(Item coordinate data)
..............................

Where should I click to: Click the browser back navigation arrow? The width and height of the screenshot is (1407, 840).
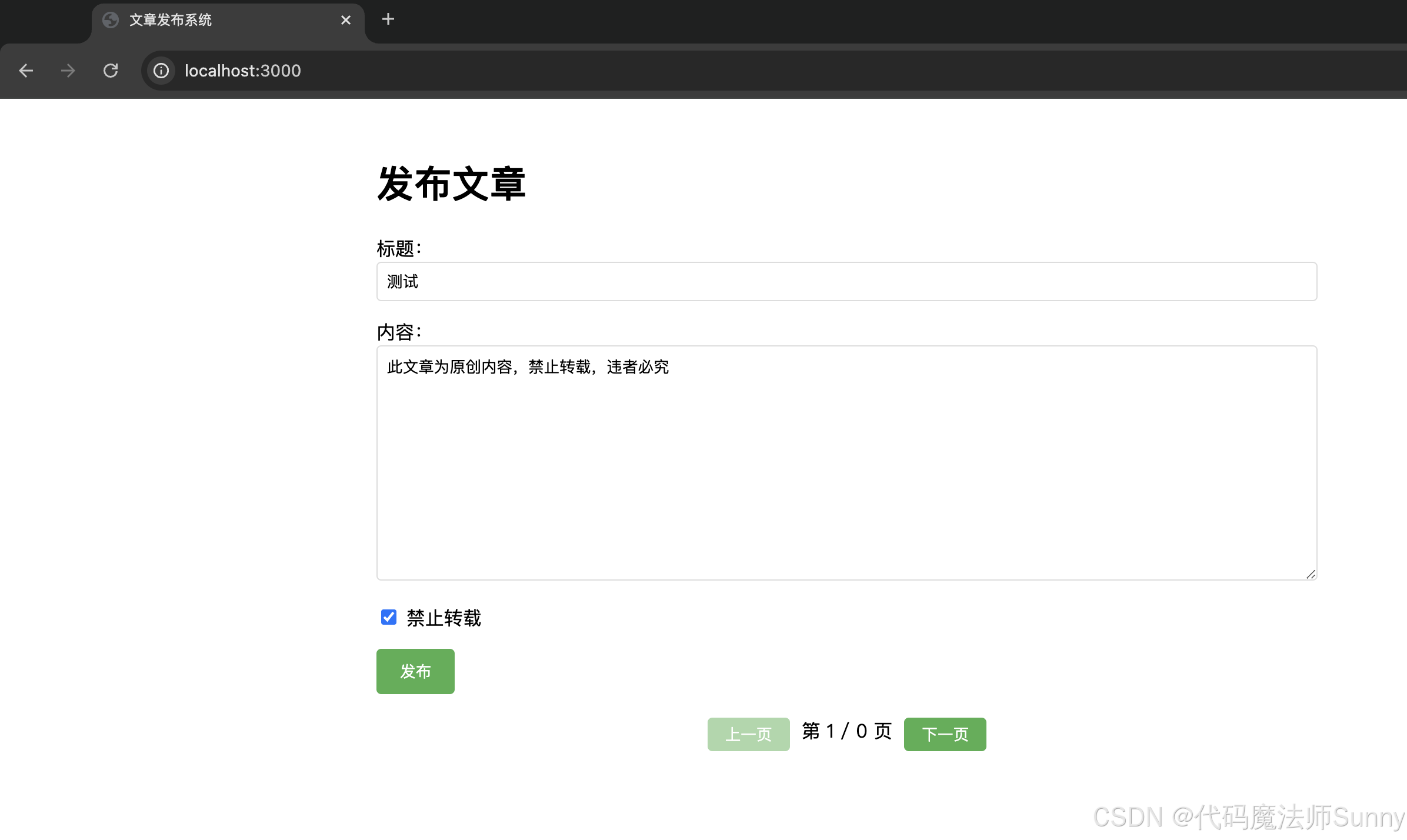click(x=26, y=71)
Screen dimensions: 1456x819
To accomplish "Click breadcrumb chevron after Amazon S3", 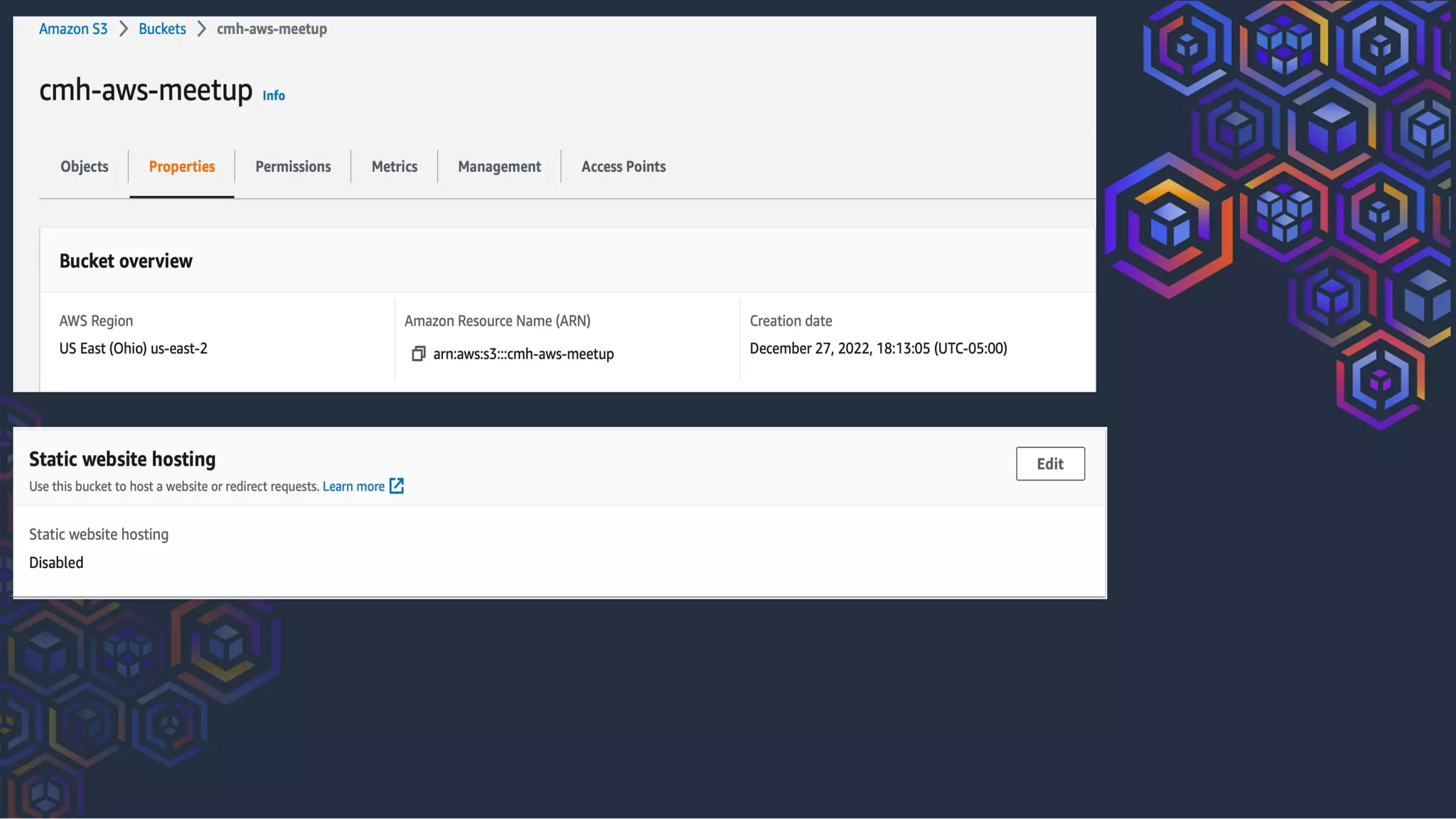I will pyautogui.click(x=124, y=29).
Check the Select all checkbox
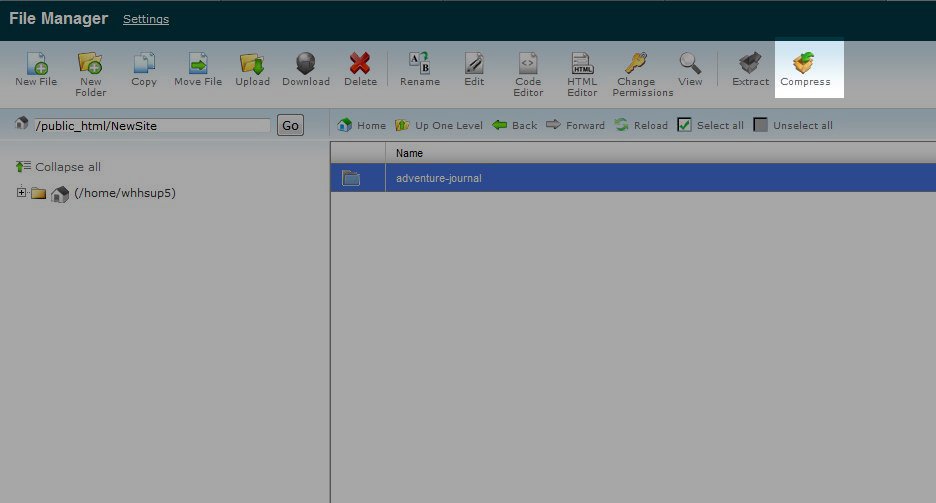936x503 pixels. 685,125
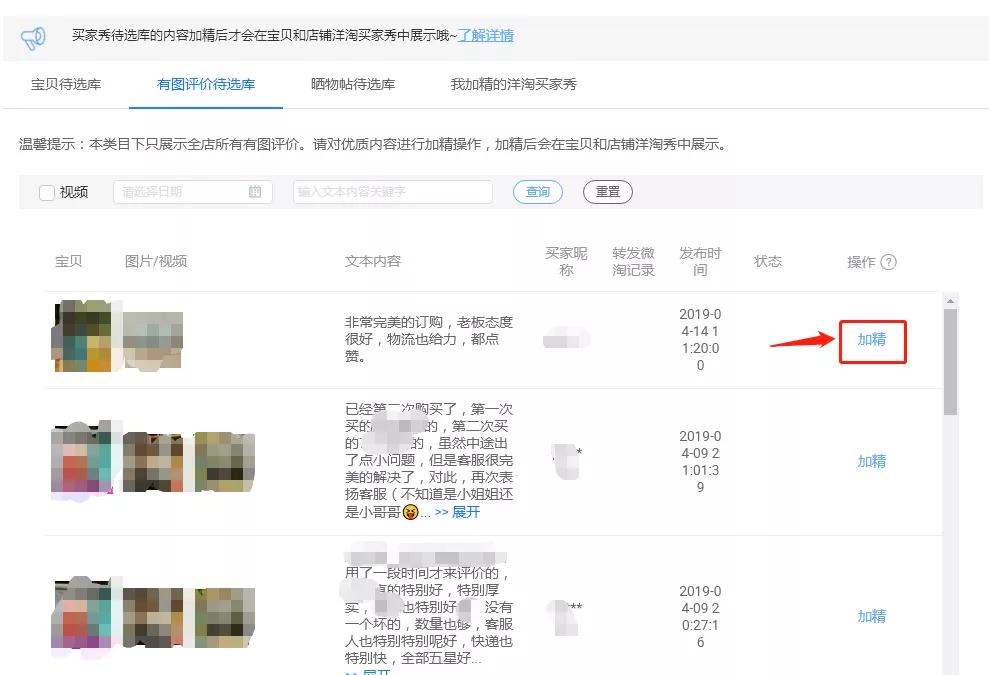The width and height of the screenshot is (989, 675).
Task: Click 加精 on the third review
Action: pyautogui.click(x=871, y=617)
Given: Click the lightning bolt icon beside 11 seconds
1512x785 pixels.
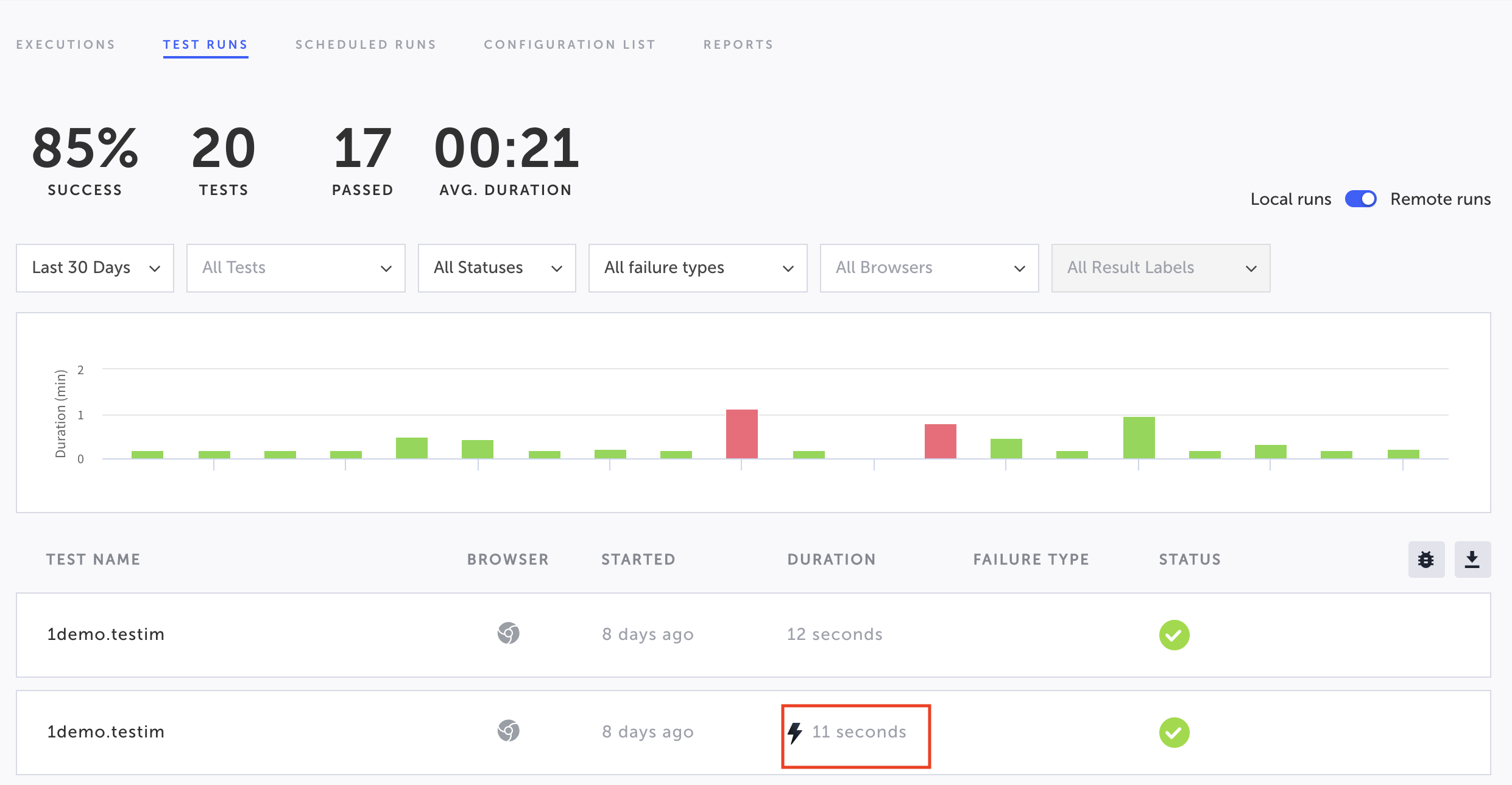Looking at the screenshot, I should click(795, 733).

..............................

_THE TASK:_
Rewrite the entries from the line containing "Given: Click the" through the end of the entries, inclusive, replacing "lightning bolt" with "thunderbolt" and changing nothing else. Leave the pictures out of your answer.

_RESPONSE TO THIS EXERCISE:_
Given: Click the thunderbolt icon beside 11 seconds
1512x785 pixels.
Looking at the screenshot, I should click(795, 733).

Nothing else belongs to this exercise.